● What is asked
Rewrite the rows in the stretch from the line containing "Viewport: 1885px width, 854px" through the line containing "(x=1582, y=40)", substituting "region selector" for "language selector" and leaving everything else as it stands.

● Supplied material
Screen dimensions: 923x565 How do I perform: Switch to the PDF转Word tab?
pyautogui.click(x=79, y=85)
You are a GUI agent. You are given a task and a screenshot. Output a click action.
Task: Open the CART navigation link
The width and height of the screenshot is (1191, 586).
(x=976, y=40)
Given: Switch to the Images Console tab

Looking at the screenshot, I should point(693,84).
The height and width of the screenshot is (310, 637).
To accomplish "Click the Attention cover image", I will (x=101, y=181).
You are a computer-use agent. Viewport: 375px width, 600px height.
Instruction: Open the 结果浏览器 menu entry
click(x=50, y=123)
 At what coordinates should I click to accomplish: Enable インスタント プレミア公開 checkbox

* * *

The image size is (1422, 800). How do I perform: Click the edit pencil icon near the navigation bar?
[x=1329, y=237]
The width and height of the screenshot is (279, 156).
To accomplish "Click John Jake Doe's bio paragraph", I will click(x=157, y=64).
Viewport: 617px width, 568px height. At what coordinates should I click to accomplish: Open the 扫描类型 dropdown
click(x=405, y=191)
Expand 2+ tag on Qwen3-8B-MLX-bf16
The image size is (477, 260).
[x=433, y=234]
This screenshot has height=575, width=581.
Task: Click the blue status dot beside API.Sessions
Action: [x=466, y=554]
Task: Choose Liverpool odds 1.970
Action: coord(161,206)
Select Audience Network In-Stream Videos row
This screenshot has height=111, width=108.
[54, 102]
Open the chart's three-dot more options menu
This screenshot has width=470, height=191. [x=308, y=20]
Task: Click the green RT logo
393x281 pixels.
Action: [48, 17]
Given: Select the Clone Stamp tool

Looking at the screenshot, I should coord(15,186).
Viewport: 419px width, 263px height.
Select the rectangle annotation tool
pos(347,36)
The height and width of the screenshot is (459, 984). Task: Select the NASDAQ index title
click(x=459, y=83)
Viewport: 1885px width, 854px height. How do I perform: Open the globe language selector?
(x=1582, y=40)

---

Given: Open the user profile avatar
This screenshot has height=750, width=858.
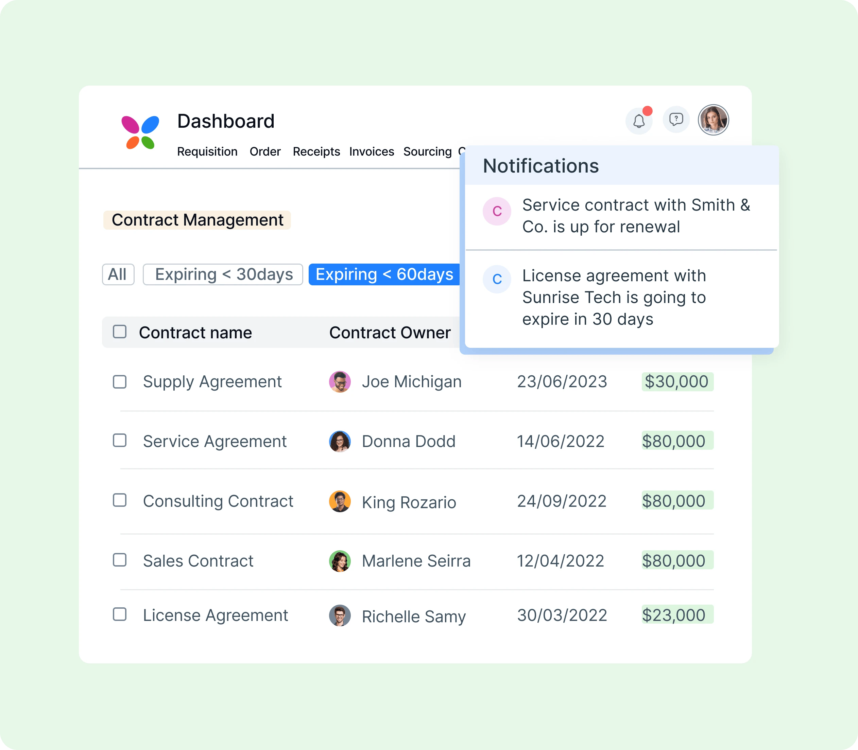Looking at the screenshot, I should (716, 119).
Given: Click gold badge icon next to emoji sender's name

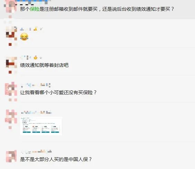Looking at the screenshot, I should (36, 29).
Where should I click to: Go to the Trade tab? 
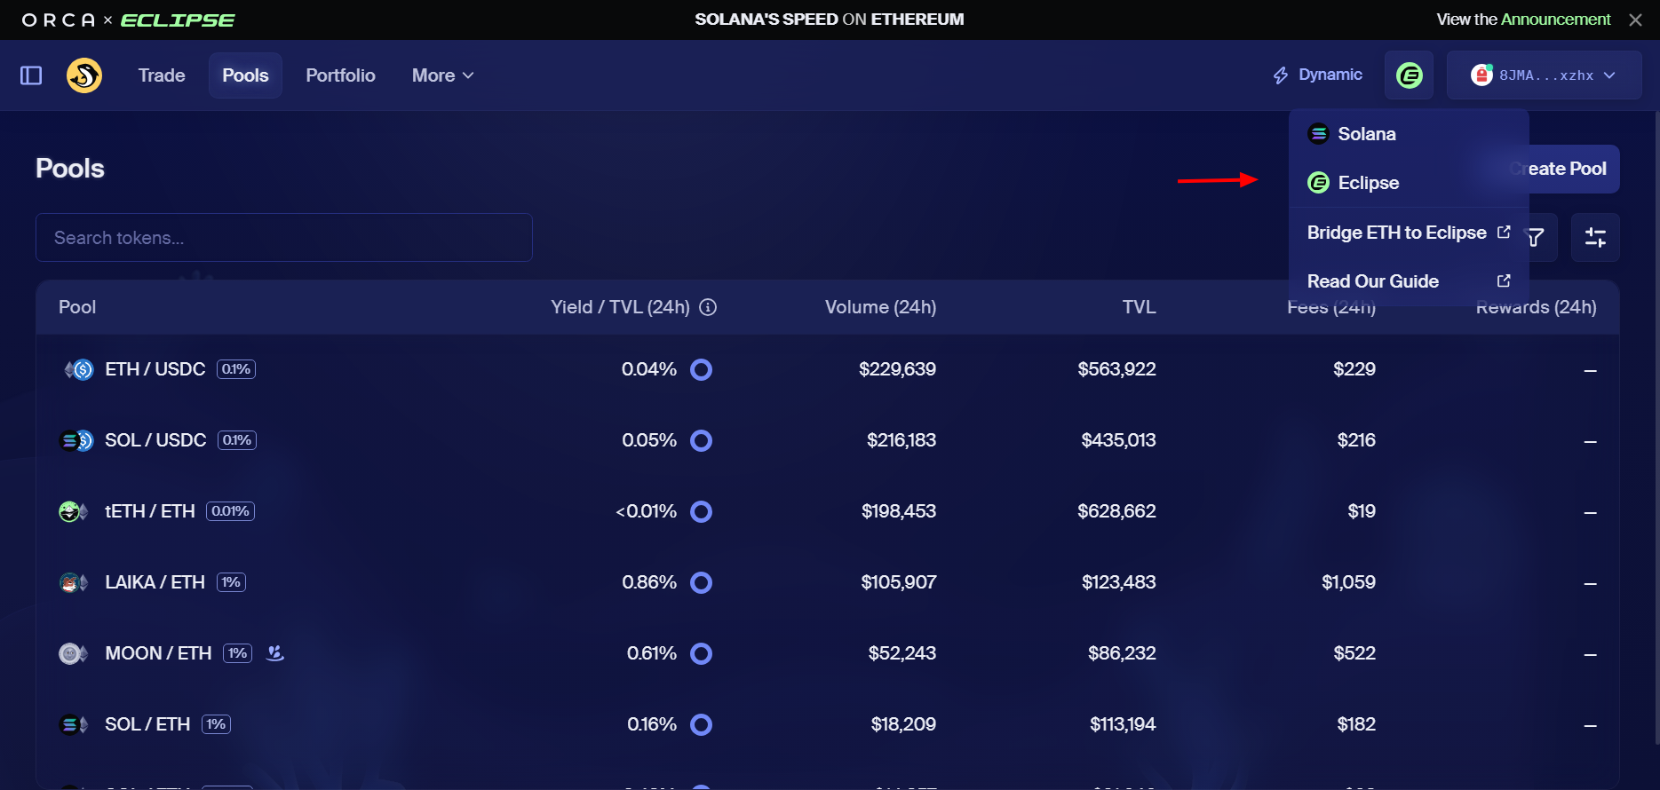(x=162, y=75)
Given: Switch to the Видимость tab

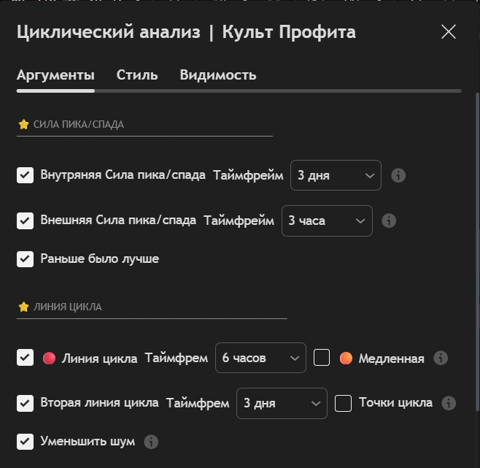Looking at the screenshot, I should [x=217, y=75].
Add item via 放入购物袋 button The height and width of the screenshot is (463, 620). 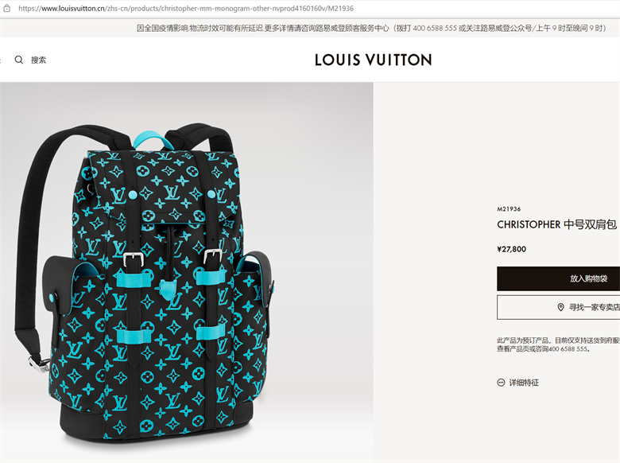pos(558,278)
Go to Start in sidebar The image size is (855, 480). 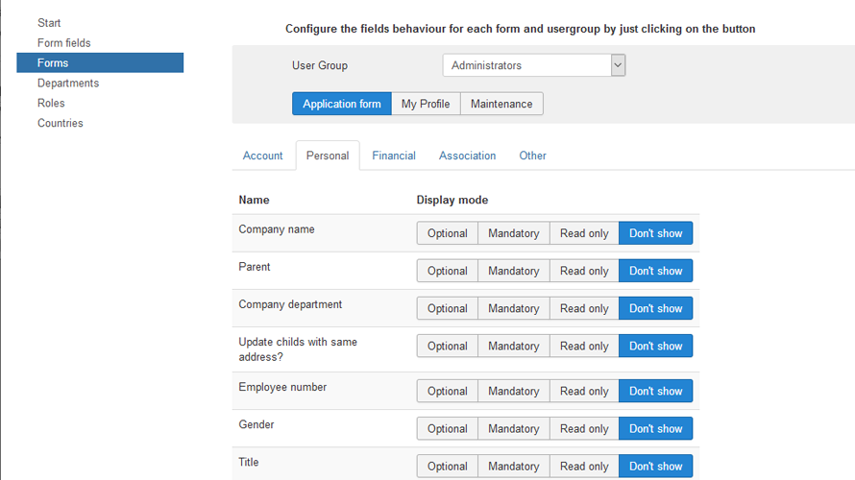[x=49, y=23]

● Result
Viewport: 1885px width, 854px height. How do I perform: Open the globe region selector?
(x=1582, y=40)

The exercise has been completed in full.